-- Text block follows --
Drugs’ going off patent in the near future is certainly going to give an impetus to an industry which always seems to have strategies of innovation in place. One of the strategies that is believed to dominate thinking in the pharmaceutical industry is that in order to grow fast, companies have to aggressively pursue investment in both new chemical entities and new products, which could successfully challenge existing patented drugs. This is a high risk-high reward business model. Another strategy that has been found very useful is to file for a patent challenge under Para IV of the Hatch Waxman Act, 1984. Generic drug firms now frequently race to file the first Paragraph IV certification in hopes of successfully challenging drug patent(s) in litigation and obtaining the profits of 180-day exclusivity. This process serves as an important patent quality-oversight mechanism that exposes invalid patents and accelerates consumer access to generic drugs.

Paragraph IV is an important aspect of the Hatch-Waxman Act. Under this system, generic drug firms challenge pioneers drug patents in court. The claim is that that the generic version proposed to be launched by the manufacturer/claimant does not infringe the patent holders’ version. If successful, the prevailing generic firm obtains a 180-day marketing exclusivity period as the economic reward for its litigation efforts, and consumers benefit from earlier access to low-cost generic alternatives to the brand name drug.
-- Text block concluded --
Exercise details:
Quote the passage on drug patent challenges starting with "Paragraph IV is" and going on through "brand name drug.".
-- Extracted entries follows --
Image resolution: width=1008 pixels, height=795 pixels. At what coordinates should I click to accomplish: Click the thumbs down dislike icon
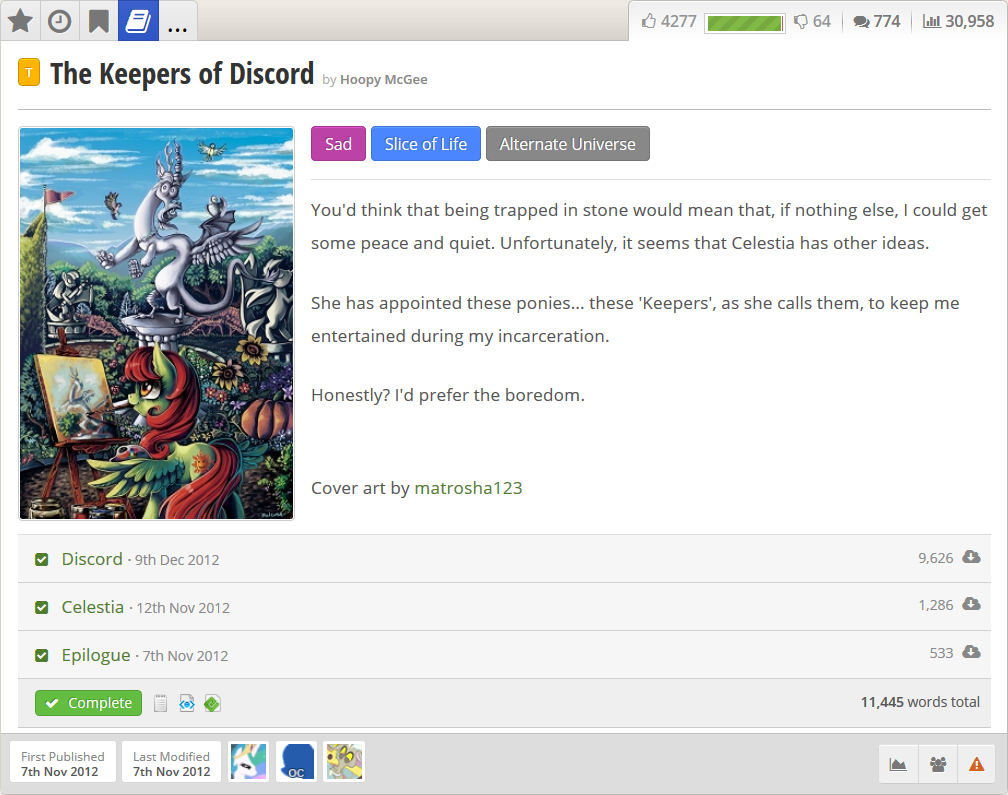(800, 22)
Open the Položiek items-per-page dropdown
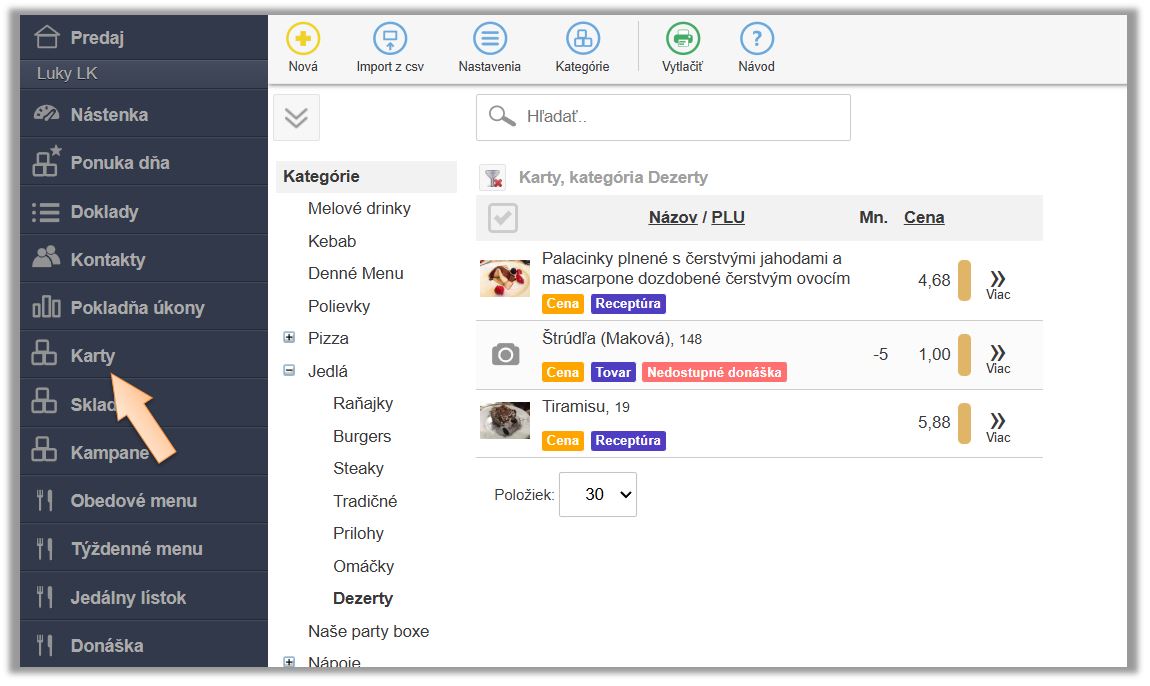Viewport: 1150px width, 686px height. pyautogui.click(x=597, y=494)
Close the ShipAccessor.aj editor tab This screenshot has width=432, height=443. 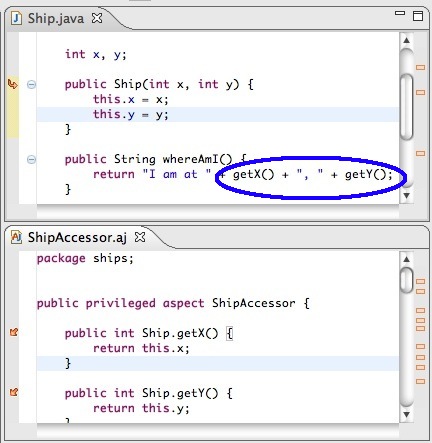point(140,237)
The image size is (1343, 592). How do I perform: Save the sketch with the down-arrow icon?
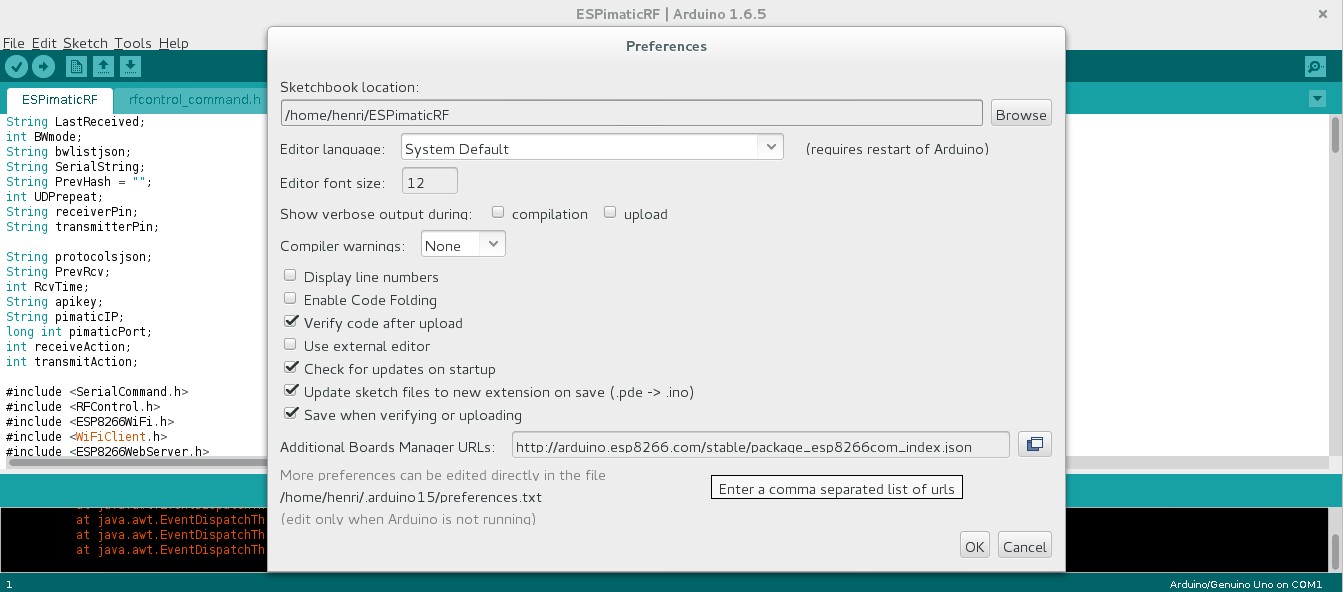(x=130, y=67)
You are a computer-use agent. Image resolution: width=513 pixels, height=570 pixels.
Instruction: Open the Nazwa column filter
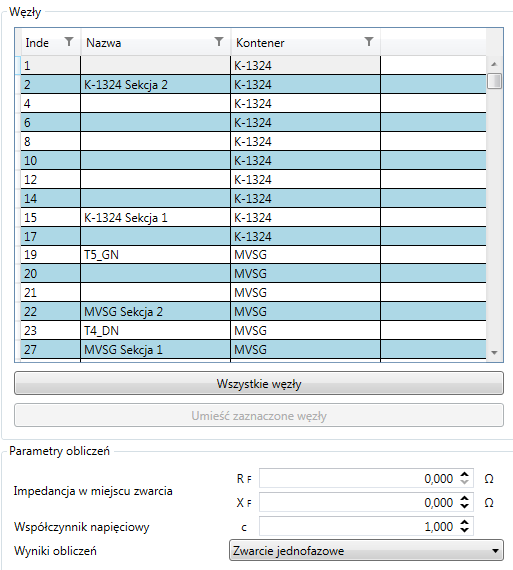pos(219,42)
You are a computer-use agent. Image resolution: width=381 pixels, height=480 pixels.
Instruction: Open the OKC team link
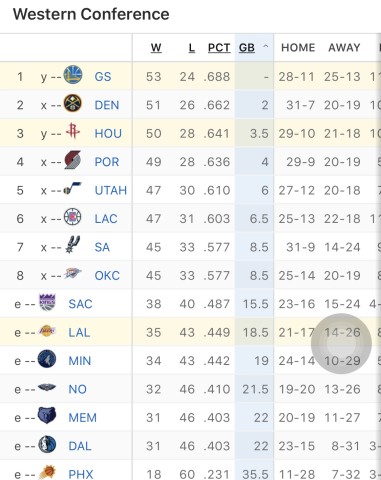107,276
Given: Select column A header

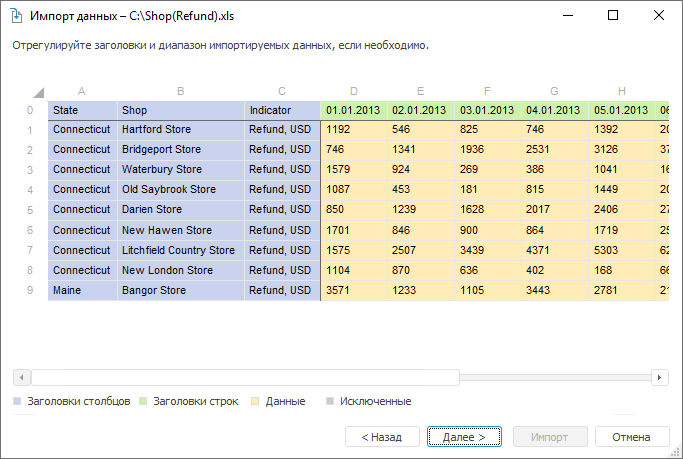Looking at the screenshot, I should pyautogui.click(x=81, y=91).
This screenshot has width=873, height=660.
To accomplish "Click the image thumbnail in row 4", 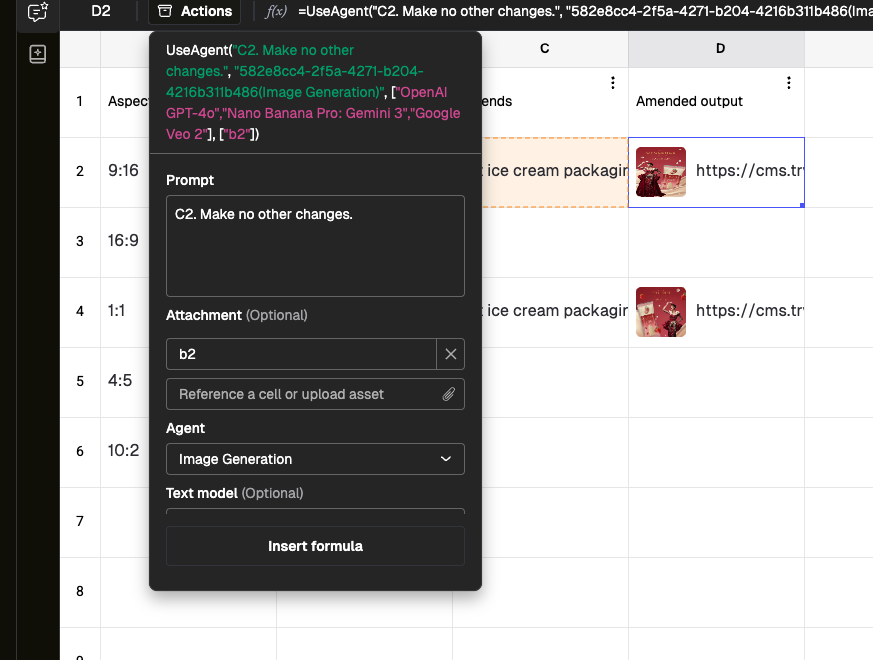I will point(661,311).
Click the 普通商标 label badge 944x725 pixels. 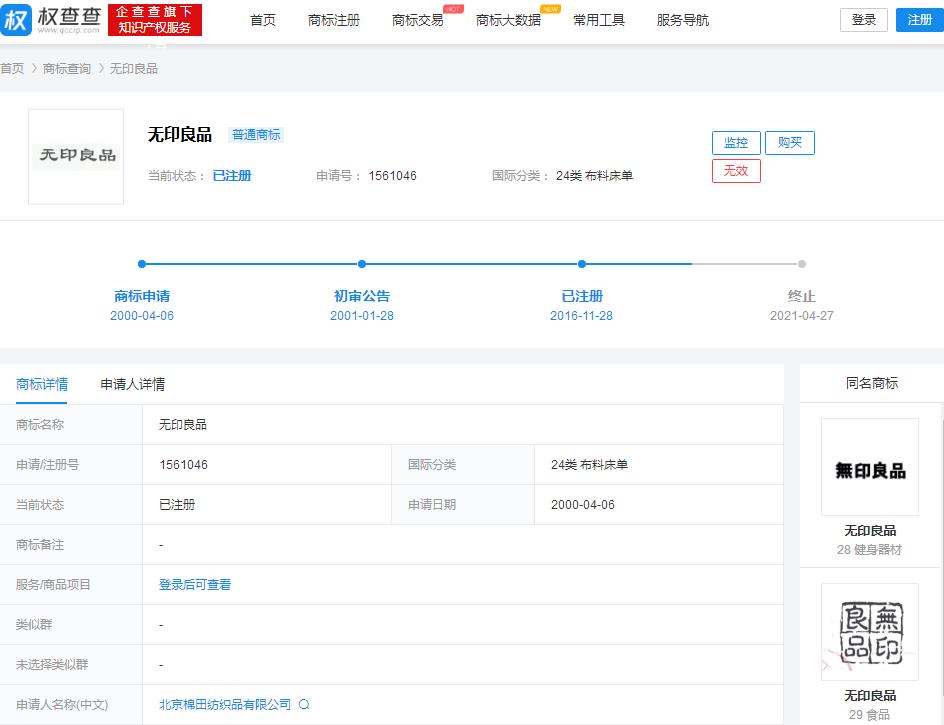(x=256, y=134)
-- Extracted entries concluded --
Output of the task:
Paragraph IV is an important aspect of the Hatch-Waxman Act. Under this system, generic drug firms challenge pioneers drug patents in court. The claim is that that the generic version proposed to be launched by the manufacturer/claimant does not infringe the patent holders’ version. If successful, the prevailing generic firm obtains a 180-day marketing exclusivity period as the economic reward for its litigation efforts, and consumers benefit from earlier access to low-cost generic alternatives to the brand name drug.